Redundant power helps to ensure continuous operation when an outage occurs from one power feed; redundant networks help ensure alternate paths out of the datacenter when an outage occurs on one carrier. Storage and server replication help to anticipate that processing from an alternate location seamlessly satisfies application demands when a primary location experiences a failure. In each example cited, an outage occurs and processing continues; redundant engineering becomes an appropriate technology investment based on the BIA and risk assessment. In these examples, organizations have planned for an outage effectively.

Service Level Agreements Are Not Engineering Tools

A common misconception is that service level agreements offered by vendors ensure system availability. By themselves, SLAs are not engineering tools that guarantee availability, but rather they stand as commercial agreements that provide for recourse when an outage occurs. Whether an SLA offers 99.5% or 100% availability is simply a measure of the business risk a vendor is willing to assume. With that in mind, the higher the availability SLA, the more likely it will be that the vendor has established procedures that improve operational availability.

It is incumbent upon MTDC vendors to expect questions concerning how they meet any SLA thresholds, and to anticipate buyers’ interest in understanding the underlying operational and business procedures that support high levels of availability.

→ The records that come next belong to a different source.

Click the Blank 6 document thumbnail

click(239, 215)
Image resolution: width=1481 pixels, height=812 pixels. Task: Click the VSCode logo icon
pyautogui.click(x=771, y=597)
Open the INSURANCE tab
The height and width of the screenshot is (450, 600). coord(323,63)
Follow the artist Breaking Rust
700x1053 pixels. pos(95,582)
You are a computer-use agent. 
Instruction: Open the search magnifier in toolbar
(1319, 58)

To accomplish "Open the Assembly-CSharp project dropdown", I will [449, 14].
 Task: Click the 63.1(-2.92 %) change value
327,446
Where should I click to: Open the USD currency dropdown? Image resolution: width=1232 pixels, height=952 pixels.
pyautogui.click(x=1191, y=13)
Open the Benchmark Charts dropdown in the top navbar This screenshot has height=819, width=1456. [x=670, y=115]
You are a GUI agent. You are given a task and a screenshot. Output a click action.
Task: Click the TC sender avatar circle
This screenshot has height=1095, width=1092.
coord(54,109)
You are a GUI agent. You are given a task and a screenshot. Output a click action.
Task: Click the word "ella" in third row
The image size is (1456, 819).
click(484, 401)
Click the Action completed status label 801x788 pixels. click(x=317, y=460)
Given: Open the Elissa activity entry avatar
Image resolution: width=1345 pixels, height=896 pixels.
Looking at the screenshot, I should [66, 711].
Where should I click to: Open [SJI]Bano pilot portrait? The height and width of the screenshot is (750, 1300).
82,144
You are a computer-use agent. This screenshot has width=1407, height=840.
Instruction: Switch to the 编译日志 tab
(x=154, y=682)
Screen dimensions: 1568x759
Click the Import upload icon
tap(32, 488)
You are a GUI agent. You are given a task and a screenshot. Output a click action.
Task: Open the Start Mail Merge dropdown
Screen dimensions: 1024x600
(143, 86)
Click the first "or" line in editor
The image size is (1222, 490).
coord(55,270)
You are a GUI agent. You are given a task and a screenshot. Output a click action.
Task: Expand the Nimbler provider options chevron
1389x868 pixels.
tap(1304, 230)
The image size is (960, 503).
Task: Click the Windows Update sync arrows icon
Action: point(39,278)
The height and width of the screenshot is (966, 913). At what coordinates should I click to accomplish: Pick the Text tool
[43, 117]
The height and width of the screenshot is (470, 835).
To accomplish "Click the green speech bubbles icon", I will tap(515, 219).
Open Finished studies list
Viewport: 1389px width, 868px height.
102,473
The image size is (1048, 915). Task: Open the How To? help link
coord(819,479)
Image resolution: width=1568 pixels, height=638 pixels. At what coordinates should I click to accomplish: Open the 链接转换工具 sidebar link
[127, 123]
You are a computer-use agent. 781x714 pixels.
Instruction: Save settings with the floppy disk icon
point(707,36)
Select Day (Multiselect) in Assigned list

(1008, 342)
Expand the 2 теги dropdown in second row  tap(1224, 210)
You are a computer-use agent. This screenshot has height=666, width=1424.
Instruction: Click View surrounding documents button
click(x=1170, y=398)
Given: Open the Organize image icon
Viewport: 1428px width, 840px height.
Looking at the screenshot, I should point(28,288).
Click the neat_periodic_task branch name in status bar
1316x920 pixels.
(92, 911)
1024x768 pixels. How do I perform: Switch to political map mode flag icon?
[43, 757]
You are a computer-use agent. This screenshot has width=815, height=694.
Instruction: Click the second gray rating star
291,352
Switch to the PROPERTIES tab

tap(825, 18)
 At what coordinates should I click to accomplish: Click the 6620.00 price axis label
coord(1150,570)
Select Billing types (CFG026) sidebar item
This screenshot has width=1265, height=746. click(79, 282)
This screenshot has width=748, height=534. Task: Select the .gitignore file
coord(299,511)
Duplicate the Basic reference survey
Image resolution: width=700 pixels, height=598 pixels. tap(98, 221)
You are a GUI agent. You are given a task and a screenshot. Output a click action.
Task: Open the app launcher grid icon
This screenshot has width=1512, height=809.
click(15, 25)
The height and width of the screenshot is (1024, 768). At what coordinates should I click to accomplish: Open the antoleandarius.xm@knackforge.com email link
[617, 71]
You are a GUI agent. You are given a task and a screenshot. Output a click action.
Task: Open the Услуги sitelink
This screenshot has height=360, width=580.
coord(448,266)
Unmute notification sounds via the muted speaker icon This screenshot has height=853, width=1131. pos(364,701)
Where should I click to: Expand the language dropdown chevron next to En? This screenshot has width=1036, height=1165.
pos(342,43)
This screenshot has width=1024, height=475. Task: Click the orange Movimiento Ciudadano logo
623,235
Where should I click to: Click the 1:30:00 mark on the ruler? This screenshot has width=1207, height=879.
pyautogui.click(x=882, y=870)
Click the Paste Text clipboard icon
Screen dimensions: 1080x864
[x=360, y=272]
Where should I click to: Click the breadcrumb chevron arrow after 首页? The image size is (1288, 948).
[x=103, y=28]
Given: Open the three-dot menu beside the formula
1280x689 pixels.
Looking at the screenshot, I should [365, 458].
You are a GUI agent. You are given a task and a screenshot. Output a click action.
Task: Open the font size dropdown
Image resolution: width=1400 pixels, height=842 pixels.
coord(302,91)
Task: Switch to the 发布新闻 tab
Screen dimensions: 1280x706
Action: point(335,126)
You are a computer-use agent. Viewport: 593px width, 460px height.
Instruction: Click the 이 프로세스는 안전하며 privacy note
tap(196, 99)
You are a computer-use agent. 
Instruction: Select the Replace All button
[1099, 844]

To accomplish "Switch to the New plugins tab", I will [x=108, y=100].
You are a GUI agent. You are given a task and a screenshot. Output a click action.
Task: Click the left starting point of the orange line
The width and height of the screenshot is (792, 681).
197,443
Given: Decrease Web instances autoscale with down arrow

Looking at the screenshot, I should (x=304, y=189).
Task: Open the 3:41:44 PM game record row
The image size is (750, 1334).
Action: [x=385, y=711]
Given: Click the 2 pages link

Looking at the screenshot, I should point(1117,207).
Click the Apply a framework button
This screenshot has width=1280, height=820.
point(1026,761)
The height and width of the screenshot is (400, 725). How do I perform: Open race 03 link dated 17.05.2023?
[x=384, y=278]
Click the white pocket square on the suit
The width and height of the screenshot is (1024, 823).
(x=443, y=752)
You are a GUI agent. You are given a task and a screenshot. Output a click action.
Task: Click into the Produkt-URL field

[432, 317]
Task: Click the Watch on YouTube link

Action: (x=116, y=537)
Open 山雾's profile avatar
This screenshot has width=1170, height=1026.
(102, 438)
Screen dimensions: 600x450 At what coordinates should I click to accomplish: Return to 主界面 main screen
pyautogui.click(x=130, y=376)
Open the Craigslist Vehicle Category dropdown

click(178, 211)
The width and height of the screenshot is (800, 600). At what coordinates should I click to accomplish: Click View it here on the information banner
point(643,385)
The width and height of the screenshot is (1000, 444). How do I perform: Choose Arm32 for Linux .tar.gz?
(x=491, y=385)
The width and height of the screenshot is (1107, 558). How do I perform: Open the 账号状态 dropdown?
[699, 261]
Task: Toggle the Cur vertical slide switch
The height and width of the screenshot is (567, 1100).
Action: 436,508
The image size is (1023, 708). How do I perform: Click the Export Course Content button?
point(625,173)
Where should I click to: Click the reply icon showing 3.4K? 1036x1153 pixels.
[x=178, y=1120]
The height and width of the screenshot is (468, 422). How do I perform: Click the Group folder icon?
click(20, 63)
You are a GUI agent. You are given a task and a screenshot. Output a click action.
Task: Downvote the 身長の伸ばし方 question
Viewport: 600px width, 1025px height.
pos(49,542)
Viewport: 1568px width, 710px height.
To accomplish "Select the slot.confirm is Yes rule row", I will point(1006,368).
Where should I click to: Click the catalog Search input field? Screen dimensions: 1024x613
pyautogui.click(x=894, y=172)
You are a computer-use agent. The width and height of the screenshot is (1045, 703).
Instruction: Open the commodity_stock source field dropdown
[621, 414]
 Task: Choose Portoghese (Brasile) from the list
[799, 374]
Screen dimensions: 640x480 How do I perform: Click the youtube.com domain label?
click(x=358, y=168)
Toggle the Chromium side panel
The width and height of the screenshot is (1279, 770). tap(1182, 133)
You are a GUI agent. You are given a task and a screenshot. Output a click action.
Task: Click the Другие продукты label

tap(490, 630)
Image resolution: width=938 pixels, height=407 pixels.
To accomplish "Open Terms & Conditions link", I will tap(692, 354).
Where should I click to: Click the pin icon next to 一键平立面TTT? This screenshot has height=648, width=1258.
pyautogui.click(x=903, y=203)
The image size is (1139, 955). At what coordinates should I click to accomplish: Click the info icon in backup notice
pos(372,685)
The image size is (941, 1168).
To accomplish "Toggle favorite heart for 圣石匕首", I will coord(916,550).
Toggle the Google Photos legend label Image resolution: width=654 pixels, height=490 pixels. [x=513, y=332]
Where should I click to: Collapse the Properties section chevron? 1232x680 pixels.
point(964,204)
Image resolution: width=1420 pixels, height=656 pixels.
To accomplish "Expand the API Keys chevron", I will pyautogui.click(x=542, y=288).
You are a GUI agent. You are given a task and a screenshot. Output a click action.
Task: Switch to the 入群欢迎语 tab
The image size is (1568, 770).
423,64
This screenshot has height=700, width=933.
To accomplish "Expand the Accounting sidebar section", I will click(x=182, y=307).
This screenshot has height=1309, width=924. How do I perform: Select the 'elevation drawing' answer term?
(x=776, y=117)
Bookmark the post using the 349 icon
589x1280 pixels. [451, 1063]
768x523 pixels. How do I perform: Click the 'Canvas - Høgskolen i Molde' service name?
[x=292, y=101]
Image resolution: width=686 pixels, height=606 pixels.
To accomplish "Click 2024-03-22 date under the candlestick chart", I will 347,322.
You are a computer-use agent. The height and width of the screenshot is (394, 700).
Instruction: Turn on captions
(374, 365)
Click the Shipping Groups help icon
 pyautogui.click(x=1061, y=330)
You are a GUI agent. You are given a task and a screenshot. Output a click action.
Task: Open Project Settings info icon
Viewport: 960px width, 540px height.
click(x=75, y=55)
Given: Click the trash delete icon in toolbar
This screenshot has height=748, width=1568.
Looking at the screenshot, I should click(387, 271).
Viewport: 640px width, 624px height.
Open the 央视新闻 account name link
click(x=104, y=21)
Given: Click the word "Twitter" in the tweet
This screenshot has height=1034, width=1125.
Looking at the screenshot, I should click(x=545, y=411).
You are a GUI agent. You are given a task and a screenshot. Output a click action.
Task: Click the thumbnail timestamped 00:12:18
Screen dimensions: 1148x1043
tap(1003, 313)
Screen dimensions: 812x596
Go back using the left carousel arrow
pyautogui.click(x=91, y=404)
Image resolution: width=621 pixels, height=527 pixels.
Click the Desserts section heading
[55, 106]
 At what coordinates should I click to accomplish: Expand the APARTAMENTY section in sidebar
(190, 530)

Similarly, it is incumbent upon the customer when contracting for MTDC services to take the time to engineer reasonable configurations to meet their availability goals. A single colocation facility may be sufficient for an application that can tolerate occasional downtime, and that may be protected by disaster-recovery procedures to restore operations within 12-24 hours. For mission-critical applications, which demand less downtime – or with the goal of zero downtime – then at a minimum the application configuration calls for multiple sites, engineered with appropriate levels of storage and server replication to permit continuous operation in the face of an outage affecting one location. For certain life-or-death or ‘bet-the-business’ applications, prudent risk mitigation may call for more than two processing locations to allow for the potential cascading effect of failures.

T1R Take

It’s a fact that both enterprise and MTDC systems will experience outages. When the news reports are announcing the outage, it doesn’t matter whether the root cause was Mother Nature or human error; what matters most at that time is whether each customer, in conjunction with its trusted vendors, has planned for failures with appropriate levels of resilience engineered into its systems.

Failure to plan for outages is planning to fail.”